ACL injuries in young female athletes

Laird Harrison | Disclosures

An Epidemic of ACL Injuries
In the mid-1990s, Bert R. Mandelbaum, MD, realized that his practice at the Santa Monica Orthopaedic and Sports Medicine Group in Santa Monica, California, was changing.
“I saw a flip,” he says. “My practice had been about 80% male and 20% female. And then it went to 80% female and 20% male.”
Over in Ohio, renowned knee surgeon and orthopedic sports medicine specialist Frank Noyes, MD, was noticing something similar at the University of Cincinnati and among Olympic soccer players. The number of anterior cruciate ligament (ACL) injuries had more than tripled among National Collegiate Athletic Association (NCAA) soccer players from 1990 to 2000.[1] Researchers crunched the numbers and confirmed what the surgeons had noticed: Women suffer ACL injuries at 4-10 times the rate of men.[1]

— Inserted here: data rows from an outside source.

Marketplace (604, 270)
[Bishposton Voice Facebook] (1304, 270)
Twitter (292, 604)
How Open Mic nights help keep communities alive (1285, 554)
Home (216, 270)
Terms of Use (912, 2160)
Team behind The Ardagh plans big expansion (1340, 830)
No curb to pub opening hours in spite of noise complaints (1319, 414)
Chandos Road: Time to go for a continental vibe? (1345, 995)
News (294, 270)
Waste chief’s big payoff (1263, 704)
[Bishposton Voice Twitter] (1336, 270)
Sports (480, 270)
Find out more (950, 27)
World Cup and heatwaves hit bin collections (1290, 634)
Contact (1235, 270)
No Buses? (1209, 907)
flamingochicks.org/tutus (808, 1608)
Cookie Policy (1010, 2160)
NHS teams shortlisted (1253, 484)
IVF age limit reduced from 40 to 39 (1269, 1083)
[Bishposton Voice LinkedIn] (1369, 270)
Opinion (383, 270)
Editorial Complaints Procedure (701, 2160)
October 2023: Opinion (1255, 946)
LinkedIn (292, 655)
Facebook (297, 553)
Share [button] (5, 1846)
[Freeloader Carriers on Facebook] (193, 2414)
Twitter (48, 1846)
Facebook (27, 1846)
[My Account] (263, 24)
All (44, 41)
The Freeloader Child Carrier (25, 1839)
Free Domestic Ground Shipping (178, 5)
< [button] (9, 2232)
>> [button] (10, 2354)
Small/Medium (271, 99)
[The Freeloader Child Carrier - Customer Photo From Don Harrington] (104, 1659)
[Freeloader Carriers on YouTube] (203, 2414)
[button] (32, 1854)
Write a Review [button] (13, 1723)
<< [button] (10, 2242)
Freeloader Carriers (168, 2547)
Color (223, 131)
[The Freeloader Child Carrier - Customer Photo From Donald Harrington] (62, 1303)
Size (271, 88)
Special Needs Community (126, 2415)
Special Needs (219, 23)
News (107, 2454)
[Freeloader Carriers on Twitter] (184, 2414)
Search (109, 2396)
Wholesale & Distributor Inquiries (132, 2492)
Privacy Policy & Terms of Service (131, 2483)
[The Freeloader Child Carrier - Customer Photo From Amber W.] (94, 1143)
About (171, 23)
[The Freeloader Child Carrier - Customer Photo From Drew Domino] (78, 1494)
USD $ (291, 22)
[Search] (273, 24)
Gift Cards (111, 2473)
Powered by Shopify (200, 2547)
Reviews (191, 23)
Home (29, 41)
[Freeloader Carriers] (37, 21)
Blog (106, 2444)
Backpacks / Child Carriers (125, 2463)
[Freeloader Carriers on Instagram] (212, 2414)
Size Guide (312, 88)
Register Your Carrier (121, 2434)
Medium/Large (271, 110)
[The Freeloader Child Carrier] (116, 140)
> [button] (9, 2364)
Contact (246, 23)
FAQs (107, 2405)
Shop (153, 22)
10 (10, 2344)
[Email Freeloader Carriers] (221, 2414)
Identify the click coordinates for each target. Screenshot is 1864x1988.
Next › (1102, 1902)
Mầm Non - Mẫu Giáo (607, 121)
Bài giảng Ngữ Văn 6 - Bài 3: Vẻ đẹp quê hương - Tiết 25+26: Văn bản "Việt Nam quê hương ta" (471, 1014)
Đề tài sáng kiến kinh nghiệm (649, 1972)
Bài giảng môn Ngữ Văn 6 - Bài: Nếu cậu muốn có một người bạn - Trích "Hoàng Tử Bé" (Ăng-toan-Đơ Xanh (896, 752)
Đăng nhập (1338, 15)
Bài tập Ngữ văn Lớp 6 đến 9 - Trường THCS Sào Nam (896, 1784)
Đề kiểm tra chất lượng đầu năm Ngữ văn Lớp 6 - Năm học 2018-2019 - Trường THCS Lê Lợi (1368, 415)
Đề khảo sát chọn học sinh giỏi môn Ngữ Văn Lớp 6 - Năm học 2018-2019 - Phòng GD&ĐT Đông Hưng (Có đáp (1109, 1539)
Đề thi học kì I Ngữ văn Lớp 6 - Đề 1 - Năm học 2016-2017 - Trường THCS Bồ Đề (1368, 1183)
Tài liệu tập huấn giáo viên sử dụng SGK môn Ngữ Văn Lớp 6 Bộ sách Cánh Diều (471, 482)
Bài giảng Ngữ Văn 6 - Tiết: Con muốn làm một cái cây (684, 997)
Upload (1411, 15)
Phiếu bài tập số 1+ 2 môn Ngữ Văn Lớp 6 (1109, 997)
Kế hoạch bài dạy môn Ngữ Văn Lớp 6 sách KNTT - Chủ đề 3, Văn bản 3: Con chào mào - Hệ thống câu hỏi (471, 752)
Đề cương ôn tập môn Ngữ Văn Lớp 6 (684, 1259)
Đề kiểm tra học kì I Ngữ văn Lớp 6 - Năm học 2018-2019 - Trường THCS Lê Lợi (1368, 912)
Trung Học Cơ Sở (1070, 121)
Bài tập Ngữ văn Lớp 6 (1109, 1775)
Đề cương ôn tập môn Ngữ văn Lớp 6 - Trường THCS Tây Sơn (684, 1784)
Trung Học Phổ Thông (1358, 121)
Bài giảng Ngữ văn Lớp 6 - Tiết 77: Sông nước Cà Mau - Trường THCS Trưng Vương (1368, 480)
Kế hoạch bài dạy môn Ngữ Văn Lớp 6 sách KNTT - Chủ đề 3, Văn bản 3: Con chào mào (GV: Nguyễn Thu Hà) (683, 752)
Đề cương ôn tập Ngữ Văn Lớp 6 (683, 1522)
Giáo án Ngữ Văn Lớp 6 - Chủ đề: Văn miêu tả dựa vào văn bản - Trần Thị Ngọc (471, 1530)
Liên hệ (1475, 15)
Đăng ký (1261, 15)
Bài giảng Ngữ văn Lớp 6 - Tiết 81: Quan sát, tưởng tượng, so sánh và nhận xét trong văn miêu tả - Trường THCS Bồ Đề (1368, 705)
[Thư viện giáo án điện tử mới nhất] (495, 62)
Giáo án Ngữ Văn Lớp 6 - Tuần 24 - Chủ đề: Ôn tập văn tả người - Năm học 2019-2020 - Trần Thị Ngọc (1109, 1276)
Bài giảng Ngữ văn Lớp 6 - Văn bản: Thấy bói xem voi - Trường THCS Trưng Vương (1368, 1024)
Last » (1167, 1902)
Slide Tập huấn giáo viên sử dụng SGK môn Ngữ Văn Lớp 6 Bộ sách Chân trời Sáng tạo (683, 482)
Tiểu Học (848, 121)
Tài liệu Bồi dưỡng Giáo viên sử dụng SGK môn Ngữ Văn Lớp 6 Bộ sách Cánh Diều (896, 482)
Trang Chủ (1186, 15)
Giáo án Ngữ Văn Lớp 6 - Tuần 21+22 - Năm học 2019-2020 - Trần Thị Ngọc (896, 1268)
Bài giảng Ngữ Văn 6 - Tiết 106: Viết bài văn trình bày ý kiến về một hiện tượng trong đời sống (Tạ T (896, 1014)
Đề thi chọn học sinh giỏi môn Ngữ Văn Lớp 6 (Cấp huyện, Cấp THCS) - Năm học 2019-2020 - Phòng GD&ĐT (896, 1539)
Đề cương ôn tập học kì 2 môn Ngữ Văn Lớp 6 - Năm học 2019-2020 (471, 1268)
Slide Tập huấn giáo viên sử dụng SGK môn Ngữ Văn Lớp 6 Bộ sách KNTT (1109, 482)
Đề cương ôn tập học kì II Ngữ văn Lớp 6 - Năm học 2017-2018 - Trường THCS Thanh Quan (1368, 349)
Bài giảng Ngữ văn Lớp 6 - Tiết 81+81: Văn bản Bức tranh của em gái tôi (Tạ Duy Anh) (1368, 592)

Noyes, Mandelbaum, and others like them investigated this phenomenon. They found the cause, devised preventive exercise programs to address the situation, proved that the programs work, and shared them with the world. But their work has hardly staunched the tide of athletic knee injuries, leaving them groping for a next act. “We feel that it’s a very unmet need,” Noyes says.
Noyes estimates the incidence of ACL injuries in the United States at 300,000 per year. And the injuries can be devastating. One study found that only 44% of athletes are able to return to competition after ACL surgery.[2]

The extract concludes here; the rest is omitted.